[Task description]: Could you render every item below as a two-column CSV with the headers "item_text" and "click_point"? Each row should hold one item's text and its answer, each in its own quoted field with line breaks turned into spaces, and the pictures should be left out.

[Given information]:
----------

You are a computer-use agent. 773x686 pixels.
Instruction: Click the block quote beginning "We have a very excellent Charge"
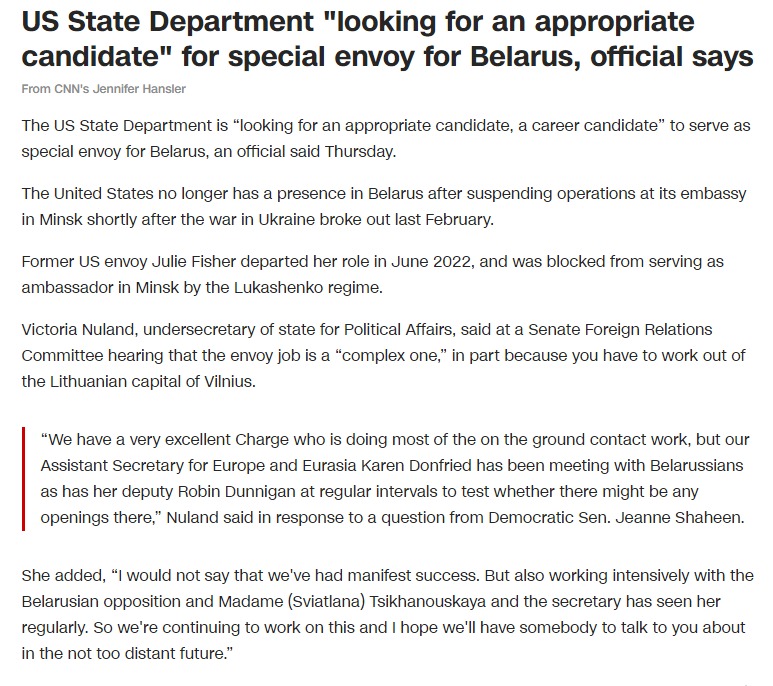(x=395, y=479)
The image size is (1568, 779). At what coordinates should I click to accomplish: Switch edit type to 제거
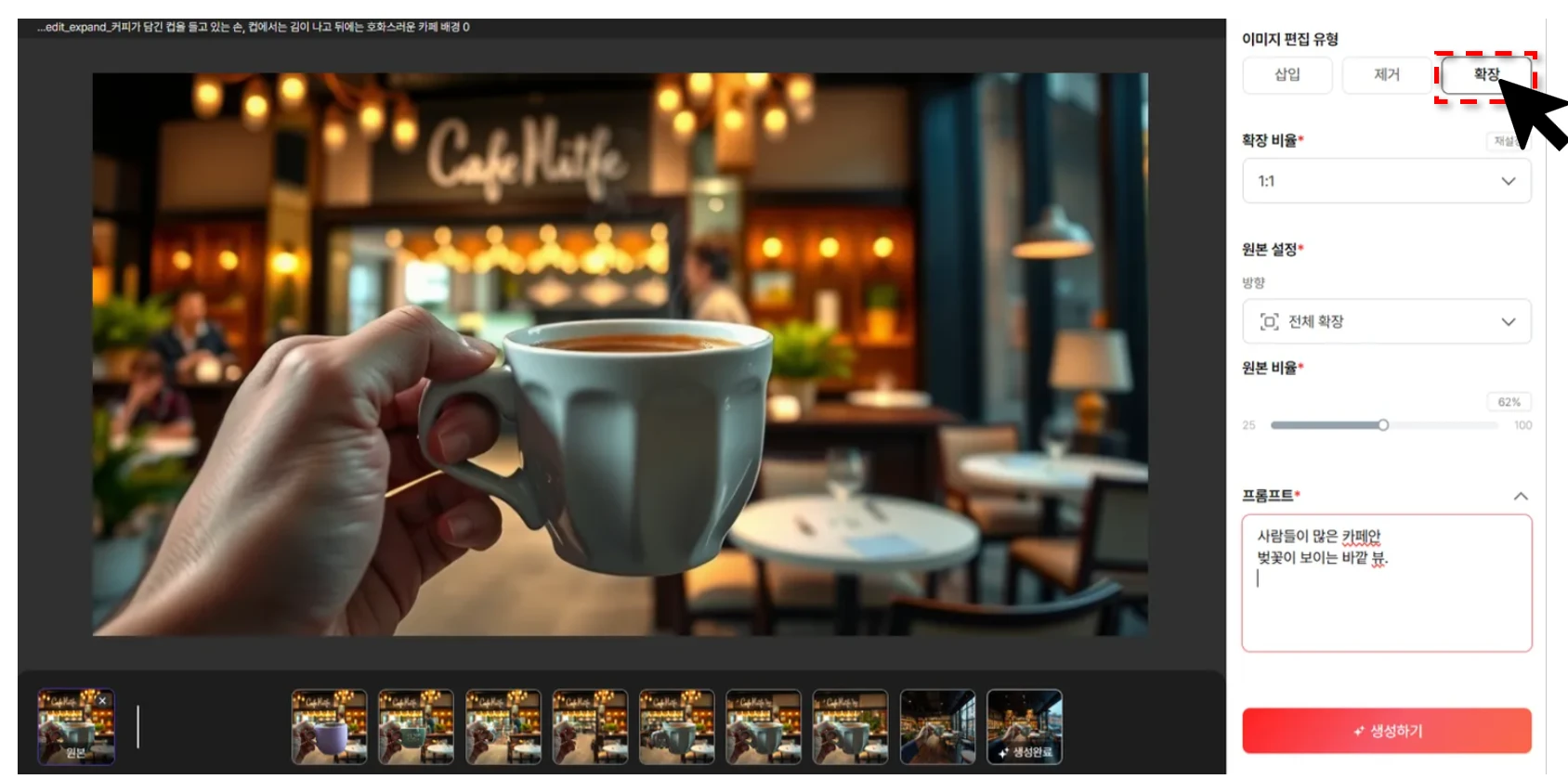(x=1386, y=75)
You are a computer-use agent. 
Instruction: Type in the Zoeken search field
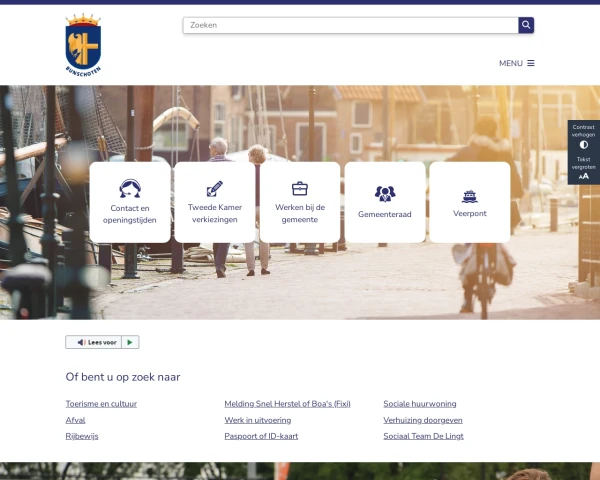350,25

----------

[Problem solution]:
item_text,click_point
"You are a computer-use agent. 773x686 pixels. Instruction: Click the block quote beginning ""We have a very excellent Charge""","(x=395, y=479)"
"The image size is (1568, 779). At what coordinates should I click to accomplish: Switch edit type to 제거","(x=1386, y=75)"
"You are a computer-use agent. Instruction: Type in the Zoeken search field","350,25"